● Testo mostrato
Esofago, la diagnosi precoce può prevenire l'insorgenza del tumore
Riccardo Rosati, primario dell’Unità di Chirurgia: “Negli ultimi 30 anni sono in aumento le malattie che interessano l’apparato digerente, con un incredibile incremento dell'adenocarcinoma dell'esofago, patologia che è stato dimostrato essere in relazione alla malattia da riflusso esofageo”.
Il reflusso gastroesofageo colpisce le persone con abitudini alimentari scorrette o affette dal malfunzionamento del Cardias, cioè la valvola che impedisce ai succhi gastrici presenti nello stomaco di risalire l'esofago provocando un fastidioso bruciore. In alcuni casi, però, il disturbo può essere la spia di una malattia ben più grave. “Negli ultimi 30 anni sono in aumento le malattie che interessano l’apparato digerente, con un incredibile incremento dell'adenocarcinoma dell'esofago, patologia che è stato dimostrato essere in relazione alla malattia da riflusso esofageo”, spiega il professor Riccardo Rosati, primario dell’Unità di Chirurgia Gastroenterologica e dell’Unità Week Surgery dell’IRCCS Ospedale San Raffaele di Milano.

● Consegna 1
Secondo il testo sull'esofago, che cos'è il Cardias?
● Consegna 2
Trascrivi fedelmente dal testo sull'esofago il passo che comincia dalle parole "Il reflusso gastroesofageo" e si ferma dopo "Raffaele di Milano.".
Le voci non hanno alcun ruolo in questo lavoro.

● Dati mostrati
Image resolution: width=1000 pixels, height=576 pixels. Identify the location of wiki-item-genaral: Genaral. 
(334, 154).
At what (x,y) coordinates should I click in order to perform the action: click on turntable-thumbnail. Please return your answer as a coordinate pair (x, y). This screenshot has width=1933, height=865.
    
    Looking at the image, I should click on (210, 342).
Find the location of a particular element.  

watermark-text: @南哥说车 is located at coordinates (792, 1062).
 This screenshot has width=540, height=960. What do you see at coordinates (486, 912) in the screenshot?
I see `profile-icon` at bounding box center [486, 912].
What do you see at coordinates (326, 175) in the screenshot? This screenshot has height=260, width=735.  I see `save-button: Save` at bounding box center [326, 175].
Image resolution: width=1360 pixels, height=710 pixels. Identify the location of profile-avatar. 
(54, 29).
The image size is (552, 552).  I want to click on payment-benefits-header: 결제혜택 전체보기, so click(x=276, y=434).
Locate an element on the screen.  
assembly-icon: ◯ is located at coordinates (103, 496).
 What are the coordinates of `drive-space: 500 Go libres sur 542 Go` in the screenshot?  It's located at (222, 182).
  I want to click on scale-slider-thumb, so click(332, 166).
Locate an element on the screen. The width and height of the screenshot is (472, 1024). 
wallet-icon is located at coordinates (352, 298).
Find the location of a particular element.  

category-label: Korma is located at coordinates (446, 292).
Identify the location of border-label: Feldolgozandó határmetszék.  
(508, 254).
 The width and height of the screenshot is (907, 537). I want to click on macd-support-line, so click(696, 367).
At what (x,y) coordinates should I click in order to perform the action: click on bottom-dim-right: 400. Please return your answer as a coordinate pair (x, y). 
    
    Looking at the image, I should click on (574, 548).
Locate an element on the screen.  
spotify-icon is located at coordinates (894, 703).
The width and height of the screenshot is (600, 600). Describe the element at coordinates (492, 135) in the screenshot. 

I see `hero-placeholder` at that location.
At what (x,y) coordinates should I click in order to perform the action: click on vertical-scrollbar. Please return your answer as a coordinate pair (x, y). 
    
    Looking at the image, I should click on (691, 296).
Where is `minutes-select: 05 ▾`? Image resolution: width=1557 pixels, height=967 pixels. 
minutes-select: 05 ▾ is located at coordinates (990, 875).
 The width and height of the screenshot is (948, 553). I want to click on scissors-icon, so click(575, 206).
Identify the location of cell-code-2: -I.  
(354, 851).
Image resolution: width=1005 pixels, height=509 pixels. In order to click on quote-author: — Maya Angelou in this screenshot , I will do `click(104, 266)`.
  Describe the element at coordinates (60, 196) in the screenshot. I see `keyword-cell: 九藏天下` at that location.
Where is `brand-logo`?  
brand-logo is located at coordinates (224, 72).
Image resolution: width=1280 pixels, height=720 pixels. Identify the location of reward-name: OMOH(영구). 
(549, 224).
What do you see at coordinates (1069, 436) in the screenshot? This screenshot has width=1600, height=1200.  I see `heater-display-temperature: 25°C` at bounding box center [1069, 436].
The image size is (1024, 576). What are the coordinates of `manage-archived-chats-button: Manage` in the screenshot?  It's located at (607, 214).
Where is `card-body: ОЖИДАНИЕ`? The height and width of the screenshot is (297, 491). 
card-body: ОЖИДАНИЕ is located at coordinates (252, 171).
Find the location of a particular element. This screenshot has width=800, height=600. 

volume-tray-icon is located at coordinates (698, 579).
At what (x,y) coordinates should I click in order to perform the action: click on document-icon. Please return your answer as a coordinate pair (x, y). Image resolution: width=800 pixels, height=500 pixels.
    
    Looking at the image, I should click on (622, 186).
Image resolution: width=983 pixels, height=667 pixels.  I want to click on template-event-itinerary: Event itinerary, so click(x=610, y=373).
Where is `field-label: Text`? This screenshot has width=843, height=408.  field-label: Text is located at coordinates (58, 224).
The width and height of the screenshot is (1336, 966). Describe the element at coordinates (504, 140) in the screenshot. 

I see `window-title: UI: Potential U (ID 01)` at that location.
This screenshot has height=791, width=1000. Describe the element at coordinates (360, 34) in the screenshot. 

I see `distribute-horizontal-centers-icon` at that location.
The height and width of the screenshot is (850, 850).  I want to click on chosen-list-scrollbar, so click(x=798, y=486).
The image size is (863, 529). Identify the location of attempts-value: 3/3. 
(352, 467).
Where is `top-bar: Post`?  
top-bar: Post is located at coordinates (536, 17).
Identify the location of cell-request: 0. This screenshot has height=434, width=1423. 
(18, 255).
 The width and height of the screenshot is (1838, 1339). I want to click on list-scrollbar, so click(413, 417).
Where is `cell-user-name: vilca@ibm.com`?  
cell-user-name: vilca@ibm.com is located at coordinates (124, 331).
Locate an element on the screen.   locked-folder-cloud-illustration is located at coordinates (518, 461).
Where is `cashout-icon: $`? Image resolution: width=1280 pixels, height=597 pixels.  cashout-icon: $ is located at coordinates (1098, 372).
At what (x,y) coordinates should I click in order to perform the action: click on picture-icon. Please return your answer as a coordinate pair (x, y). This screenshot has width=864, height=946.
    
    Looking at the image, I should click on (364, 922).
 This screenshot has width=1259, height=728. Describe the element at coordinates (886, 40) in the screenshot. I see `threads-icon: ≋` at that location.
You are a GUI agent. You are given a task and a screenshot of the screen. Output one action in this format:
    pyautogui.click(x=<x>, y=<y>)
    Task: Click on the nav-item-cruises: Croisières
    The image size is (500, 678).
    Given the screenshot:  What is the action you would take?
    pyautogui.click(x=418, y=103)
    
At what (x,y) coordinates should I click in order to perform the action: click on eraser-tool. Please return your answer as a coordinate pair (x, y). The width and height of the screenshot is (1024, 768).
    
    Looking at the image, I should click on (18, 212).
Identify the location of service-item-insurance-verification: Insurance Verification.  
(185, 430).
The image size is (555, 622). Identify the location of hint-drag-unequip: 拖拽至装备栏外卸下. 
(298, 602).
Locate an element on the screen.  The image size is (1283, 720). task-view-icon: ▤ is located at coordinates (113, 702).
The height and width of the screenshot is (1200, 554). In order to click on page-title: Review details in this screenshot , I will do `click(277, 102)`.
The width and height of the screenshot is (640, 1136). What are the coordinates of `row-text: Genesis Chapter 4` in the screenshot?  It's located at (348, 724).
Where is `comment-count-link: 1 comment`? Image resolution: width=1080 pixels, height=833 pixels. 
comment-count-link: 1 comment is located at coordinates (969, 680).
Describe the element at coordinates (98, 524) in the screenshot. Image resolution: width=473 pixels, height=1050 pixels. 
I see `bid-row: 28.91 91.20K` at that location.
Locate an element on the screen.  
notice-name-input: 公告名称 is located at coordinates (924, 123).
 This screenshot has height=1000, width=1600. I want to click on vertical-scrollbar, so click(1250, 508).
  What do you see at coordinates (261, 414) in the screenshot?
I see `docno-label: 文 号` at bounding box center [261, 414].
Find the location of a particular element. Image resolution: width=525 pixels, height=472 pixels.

● Spazio risposta 1
È la valvola che impedisce ai succhi gastrici presenti nello stomaco di risalire l'esofago.

● Spazio risposta 2
Il reflusso gastroesofageo colpisce le persone con abitudini alimentari scorrette o affette dal malfunzionamento del Cardias, cioè la valvola che impedisce ai succhi gastrici presenti nello stomaco di risalire l'esofago provocando un fastidioso bruciore. In alcuni casi, però, il disturbo può essere la spia di una malattia ben più grave. “Negli ultimi 30 anni sono in aumento le malattie che interessano l’apparato digerente, con un incredibile incremento dell'adenocarcinoma dell'esofago, patologia che è stato dimostrato essere in relazione alla malattia da riflusso esofageo”, spiega il professor Riccardo Rosati, primario dell’Unità di Chirurgia Gastroenterologica e dell’Unità Week Surgery dell’IRCCS Ospedale San Raffaele di Milano.